* **PROVIDED TEXT**:
┄┄┄┄┄┄

Disparate Utilization of Urine Drug Screen Nationwide in the Evaluation of Acute Chest Pain

Link to article at PubMed

West J Emerg Med. 2023 Mar 6;24(2):135-140. doi: 10.5811/westjem.2022.11.58231.


INTRODUCTION: Urine drug screens (UDS) have unproven clinical utility in emergency department (ED) chest pain presentations. A test with such limited clinical utility may exponentiate biases in care, but little is known about the epidemiology of UDS use for this indication. We hypothesized that UDS utilization varies nationally across race and gender.

METHODS: This was a retrospective observational analysis of adult ED visits for chest pain in the 2011-2019 National Hospital Ambulatory Medical Care Survey. We calculated the utilization of UDS across race/ethnicity and gender and then characterized predictors of use via adjusted logistic regression models.

RESULTS: We analyzed 13,567 adult chest pain visits, representative of 85.8 million visits nationally. Use of UDS occurred for 4.6% of visits (95% CI 3.9%-5.4%). White females underwent UDS at 3.3% of visits (95% CI 2.5%-4.2%), and Black females at 4.1% (95% CI 2.9%-5.2%). White males were tested at 5.8% of visits (95% CI 4.4%-7.2%), while Black males were tested at 9.3% of visits (95% CI 6.4%-12.2%). A multivariate logistic regression model including race, gender, and time period shows significantly increased odds of ordering UDS for Black patients (odds ratio [OR] 1.45 (95% CI 1.11-1.90, p = 0.007)) and male patients (OR 2.0 (95% CI 1.55-2.58, p < 0.001) as compared to White patients and female patients.

CONCLUSION: We identified wide disparities in the utilization of UDS for the evaluation of chest pain. If UDS were used at the rate observed for White women, Black men would undergo nearly 50,000 fewer tests annually. Future research should weigh the potential of the UDS to magnify biases in care against the unproven clinical utility of the test.

┄┄┄┄┄┄

* **Recorded data**:

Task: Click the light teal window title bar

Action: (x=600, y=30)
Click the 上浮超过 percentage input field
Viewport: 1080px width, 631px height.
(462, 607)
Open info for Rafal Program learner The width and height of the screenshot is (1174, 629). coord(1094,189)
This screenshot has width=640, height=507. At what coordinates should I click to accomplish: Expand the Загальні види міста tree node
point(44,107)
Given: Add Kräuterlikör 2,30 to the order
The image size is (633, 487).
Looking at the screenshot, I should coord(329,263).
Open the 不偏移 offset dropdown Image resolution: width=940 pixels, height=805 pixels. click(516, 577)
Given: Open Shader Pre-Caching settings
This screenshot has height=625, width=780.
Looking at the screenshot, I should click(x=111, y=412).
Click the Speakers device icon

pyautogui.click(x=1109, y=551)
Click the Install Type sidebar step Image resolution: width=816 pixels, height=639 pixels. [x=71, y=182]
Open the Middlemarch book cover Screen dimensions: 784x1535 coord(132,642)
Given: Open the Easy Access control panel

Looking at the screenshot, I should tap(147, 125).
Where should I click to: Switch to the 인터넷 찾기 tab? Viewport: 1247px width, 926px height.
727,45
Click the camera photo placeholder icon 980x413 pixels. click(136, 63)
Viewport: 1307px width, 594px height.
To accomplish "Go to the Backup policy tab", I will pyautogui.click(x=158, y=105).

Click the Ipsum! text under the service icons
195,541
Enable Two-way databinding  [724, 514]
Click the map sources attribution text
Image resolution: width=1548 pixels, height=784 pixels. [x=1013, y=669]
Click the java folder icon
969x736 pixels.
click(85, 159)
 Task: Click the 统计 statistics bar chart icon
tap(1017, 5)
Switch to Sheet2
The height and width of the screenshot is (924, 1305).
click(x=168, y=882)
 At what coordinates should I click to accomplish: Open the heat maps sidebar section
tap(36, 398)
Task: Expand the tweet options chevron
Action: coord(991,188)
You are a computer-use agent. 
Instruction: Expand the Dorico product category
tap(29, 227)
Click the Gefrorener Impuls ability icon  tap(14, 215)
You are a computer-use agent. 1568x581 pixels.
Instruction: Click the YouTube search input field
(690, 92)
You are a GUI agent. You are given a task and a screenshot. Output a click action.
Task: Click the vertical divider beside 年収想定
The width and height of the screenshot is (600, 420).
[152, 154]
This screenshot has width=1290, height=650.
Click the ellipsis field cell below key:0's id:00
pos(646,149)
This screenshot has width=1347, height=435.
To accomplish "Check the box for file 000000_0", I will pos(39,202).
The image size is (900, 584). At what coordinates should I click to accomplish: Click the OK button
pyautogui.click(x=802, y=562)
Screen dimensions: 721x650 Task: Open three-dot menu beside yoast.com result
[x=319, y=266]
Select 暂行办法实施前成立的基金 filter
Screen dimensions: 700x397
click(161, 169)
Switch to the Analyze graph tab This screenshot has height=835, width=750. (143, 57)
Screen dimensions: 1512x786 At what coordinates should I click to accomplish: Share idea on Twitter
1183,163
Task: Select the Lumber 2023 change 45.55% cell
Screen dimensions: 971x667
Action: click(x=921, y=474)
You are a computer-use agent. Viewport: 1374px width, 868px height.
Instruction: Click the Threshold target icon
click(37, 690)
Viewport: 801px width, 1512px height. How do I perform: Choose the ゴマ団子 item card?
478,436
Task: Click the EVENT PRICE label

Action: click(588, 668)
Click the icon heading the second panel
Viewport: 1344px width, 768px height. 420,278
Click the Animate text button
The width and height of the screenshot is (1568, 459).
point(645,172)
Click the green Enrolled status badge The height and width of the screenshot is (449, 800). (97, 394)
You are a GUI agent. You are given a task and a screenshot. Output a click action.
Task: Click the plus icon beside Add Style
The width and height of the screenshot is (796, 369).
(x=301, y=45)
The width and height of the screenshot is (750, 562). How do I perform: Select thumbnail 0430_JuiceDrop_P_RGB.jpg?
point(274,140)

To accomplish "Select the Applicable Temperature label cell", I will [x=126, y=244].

┄┄┄┄┄┄

* **QUESTIONS**:
(A) Answer these questions from the abstract:
(i) Which years of the National Hospital Ambulatory Medical Care Survey did the analysis draw on?
(ii) How many adult chest pain visits were analyzed?
(iii) According to the conclusion, about how many fewer tests would Black men undergo each year if UDS were used at the rate observed for White women?
(B) List every race and gender group for which the abstract reports a UDS rate, with the percentage of visits given for each.
(C) Write out the abstract's text from "Link to article" to "race and gender.".

* **SOLUTIONS BELOW**:
(A)
(i) 2011-2019
(ii) 13,567
(iii) Nearly 50,000

(B)
White females: 3.3%
Black females: 4.1%
White males: 5.8%
Black males: 9.3%

(C)
Link to article at PubMed

West J Emerg Med. 2023 Mar 6;24(2):135-140. doi: 10.5811/westjem.2022.11.58231.


INTRODUCTION: Urine drug screens (UDS) have unproven clinical utility in emergency department (ED) chest pain presentations. A test with such limited clinical utility may exponentiate biases in care, but little is known about the epidemiology of UDS use for this indication. We hypothesized that UDS utilization varies nationally across race and gender.